*** Opening Supplied data ***
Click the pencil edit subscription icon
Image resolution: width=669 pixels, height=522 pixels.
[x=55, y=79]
*** Closing Supplied data ***
*** Opening Supplied data ***
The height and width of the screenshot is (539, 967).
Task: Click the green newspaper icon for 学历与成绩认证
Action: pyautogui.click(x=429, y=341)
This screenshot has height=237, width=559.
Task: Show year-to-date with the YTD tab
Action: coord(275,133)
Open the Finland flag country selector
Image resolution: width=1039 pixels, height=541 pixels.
*** Closing Supplied data ***
*** Opening Supplied data ***
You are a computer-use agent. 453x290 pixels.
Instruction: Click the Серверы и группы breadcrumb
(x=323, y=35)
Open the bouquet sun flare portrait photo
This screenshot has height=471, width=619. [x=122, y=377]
*** Closing Supplied data ***
Goal of the exercise => Using the entries above, output exactly the lines between the line holding "Open the Finland flag country selector" and the line holding "Image resolution: width=1039", end lines included, and nothing more.

Answer for the task =>
Open the Finland flag country selector
Image resolution: width=1039 pixels, height=541 pixels.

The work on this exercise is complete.